_Description of the task:_ Reproduce, word for word, the stretch of the listing that begins with the line containing "Find the location" and ends with the line containing "rank-label: 14 is", both of those lines included.

_Provided information:_
****

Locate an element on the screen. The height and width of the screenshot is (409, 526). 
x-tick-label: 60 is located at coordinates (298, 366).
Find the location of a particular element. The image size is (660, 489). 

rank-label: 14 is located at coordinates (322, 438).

****

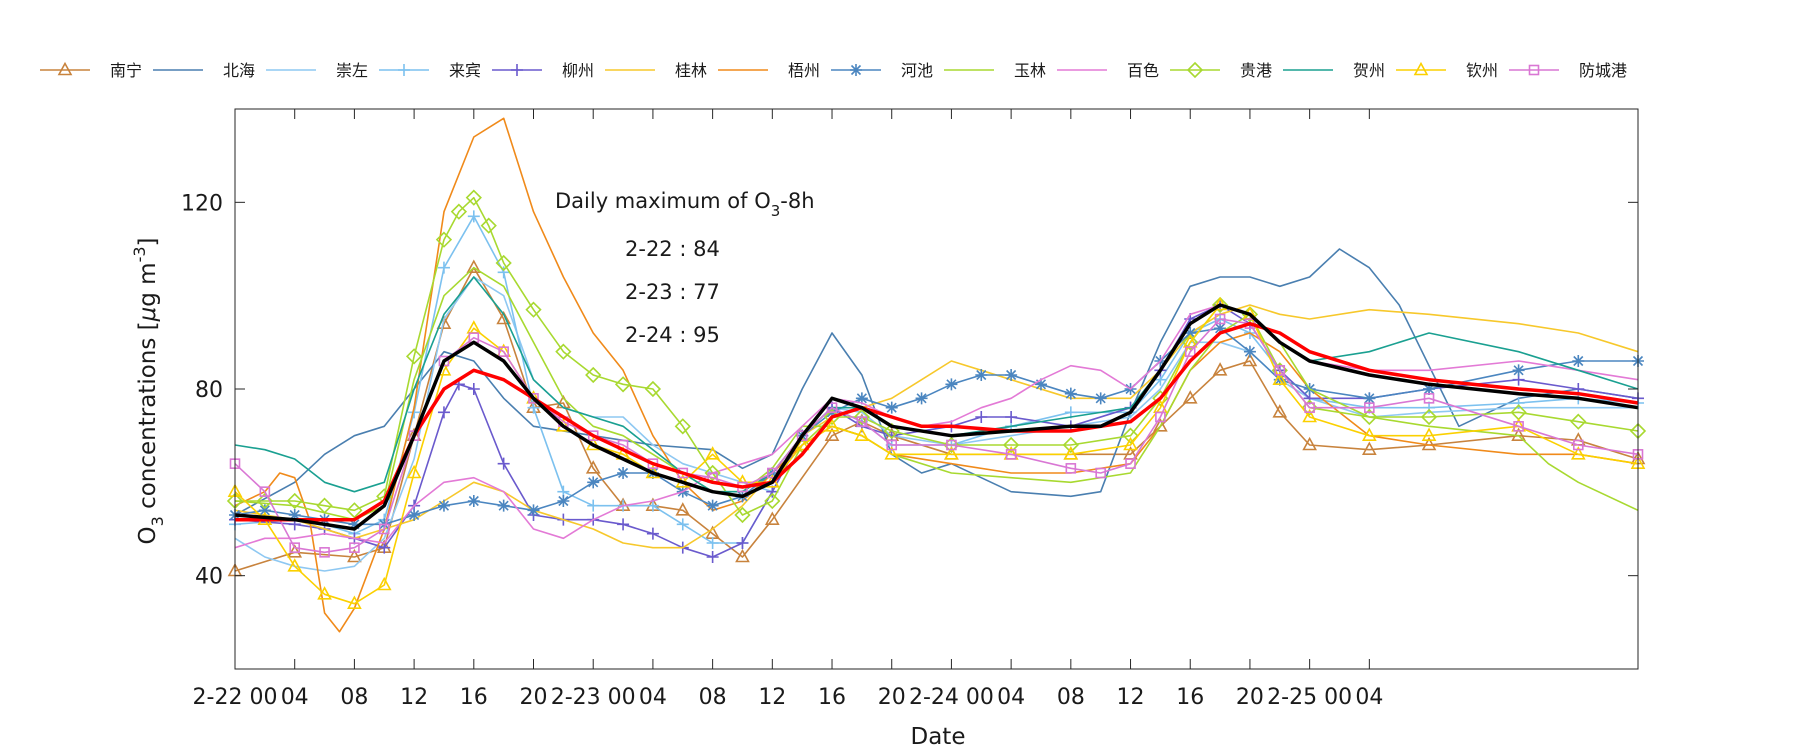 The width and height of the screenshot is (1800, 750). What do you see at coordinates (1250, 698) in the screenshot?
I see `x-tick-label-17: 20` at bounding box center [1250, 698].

****

_Your response:_
Find the location of a particular element. The image size is (660, 489). 

rank-label: 14 is located at coordinates (322, 438).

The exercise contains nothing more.